Can mutations be created during cloning? - (Sep/12/2014 )
Hello,
I have cloned my PCR product using the TOPO-TA cloning kit (Life Technologies) and the pCR2.1-TOPO vector.
When I sequenced the different clones, I saw that there were many differences between them and with the sequence of reference. Nearly in each clone appeared one different mutation. I expected to find some differences, because the gene shows CNV polimorphisms, but the variability observed seem to be too high.
Can some of these mutations have been created in the cloning process?
Has anybody had problems with this kit?
Thank you
Which polymerase were you using? TA cloning with a proof reading polymerase can be a challenge, but it may improve reproducibility.

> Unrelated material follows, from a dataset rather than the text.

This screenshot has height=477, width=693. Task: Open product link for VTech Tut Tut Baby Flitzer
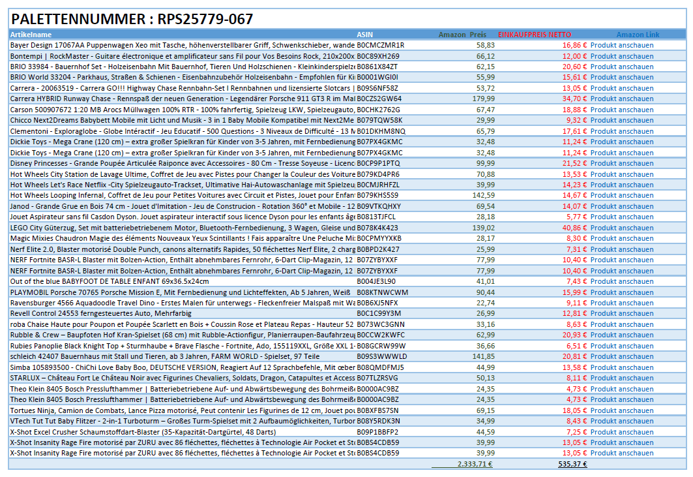click(x=621, y=421)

Mutations can arise during ligation, restriction, even during while they're being replicated in the bacteria, this is more likely to happen if it is a high copy vector.

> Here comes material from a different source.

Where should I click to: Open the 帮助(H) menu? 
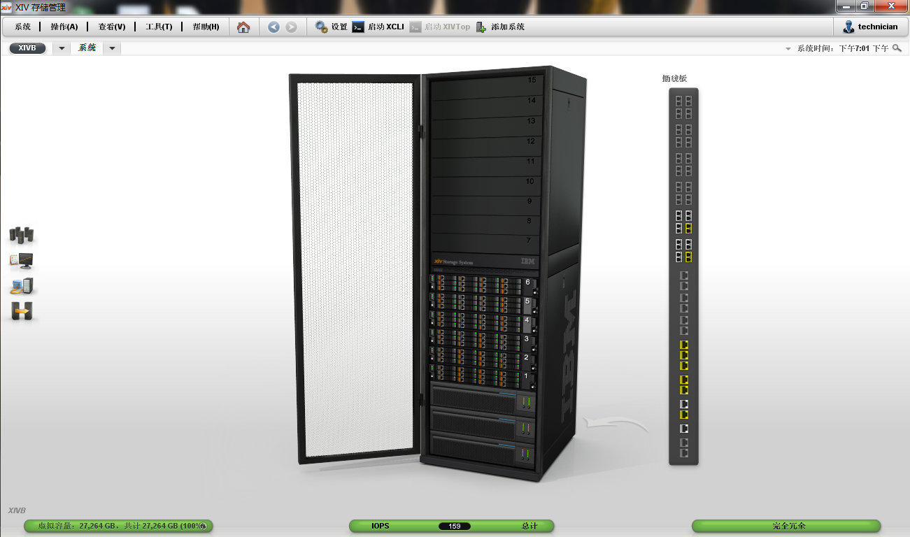tap(206, 27)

Rsm on Fri Sep 12 11:37:34 2014 said:
Which polymerase were you using? TA cloning with a proof reading polymerase can be a challenge, but it may improve reproducibility.
Hello,
I am using BIOTAQTM DNA Polymerase. It has 5´-3´ exonuclease activity, but doesn´t have 3'->5' exonuclease activity.
Which polymerase should I use to reduce the error-rate?
Any proofreader should work. To get the A overhang all you need to do is purify the PCR product then incubate with Taq and some ATP (and buffer) for 15 min at 72.
What Bob1 meant to say is Taq and some dATP (not ATP). Important difference.
phage434 on Tue Sep 16 21:37:07 2014 said:
What Bob1 meant to say is Taq and some dATP (not ATP). Important difference.
Whoops, yeah... dATP, my only excuse is that it was very early in the morning when I wrote that.
You can use a high fidelity polymerase like Phusion or Q5 and if you don't want to add the overhangs after the fact, do the TOPO cloning to a blunt vector (Invitrogen has their pCRBlunt-TOPO kits).